The Madrid Prosecutor’s Office requests a year in prison for Daniel Sancho for the alleged commission of a crime of injuries in relation to an attack that occurred in November 2019 on José Abascal street in Madrid.
This is stated in a letter from April 2020, to which he had access Europa Pressin which the prosecutor asked the investigating judge to proceed with the opening of an oral trial, a procedure that already took place by order in November 2021. The procedure is pending appointment for prosecution.
The son of actor Rodolfo Sancho has been in preventive prison in Thailand since August 7 for the murder and dismemberment of Edwin Arrieta Arteaga, a crime that he confessed to before the Thai Police.
Regarding the alleged injuries, the prosecutor has refused to request Thailand to extradite the young man to be tried in Spain for these events from 2019.

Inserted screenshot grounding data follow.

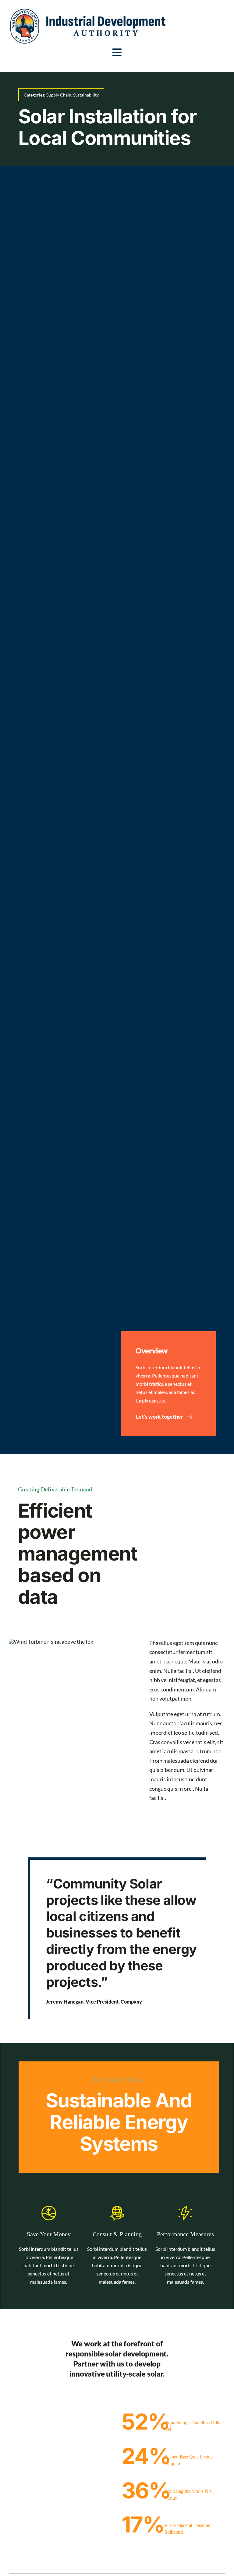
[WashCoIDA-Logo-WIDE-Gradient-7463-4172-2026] (87, 11)
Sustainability (86, 94)
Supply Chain (58, 94)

According to the document, the accused, around 4 a.m. on November 9, 2019, was in the vicinity of José Abascal Street in this capital, when “at a certain moment he proceeded to get into a taxi vehicle that was there, without respecting the queue that had formed to use the public service”.

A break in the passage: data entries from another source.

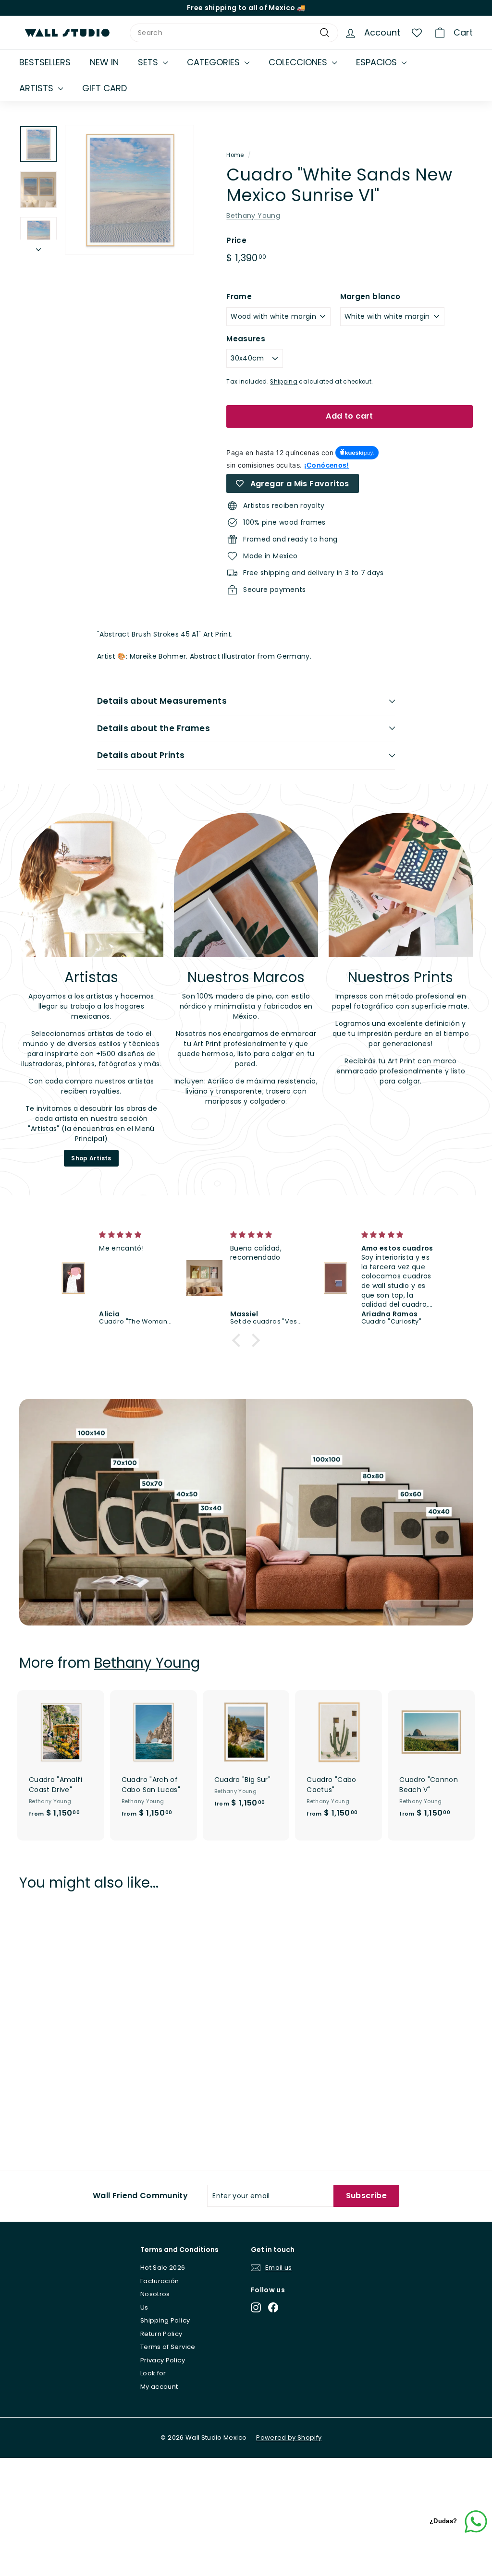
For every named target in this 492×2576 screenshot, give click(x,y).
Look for (153, 2373)
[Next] (38, 247)
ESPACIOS (377, 62)
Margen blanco (370, 296)
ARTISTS (37, 88)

At that time, he was reprimanded by JC. After that, “the accused, with the intention of injuring, proceeded to punch him in the head, causing injuries that took twelve days to heal.” The injured man suffered aesthetic damage due to the breakage of his upper right incisor tooth.
The prosecutor qualifies the facts as a crime of injuries provided for and punishable in article 147.1 of the Penal Code. The accused is responsible for the aforementioned crime as author in accordance with articles 27 and 28.1 of the penal code.
Rejects extradition
In his recent writing, the prosecutor opposes extradition because there are “alternative” measures that would allow the trial to be held and also explains that “there is no evidence” that the accused’s stay in Thailand seeks to escape from Spanish Justice because “there is always has been at the disposal of the Court in all the summons received”.
For its part, the Prosecutor’s Office recalls that in the procedure opened in Spain, no reasoned order of imprisonment has been issued in any procedural phase, “nor is it possible at the present time to request it.”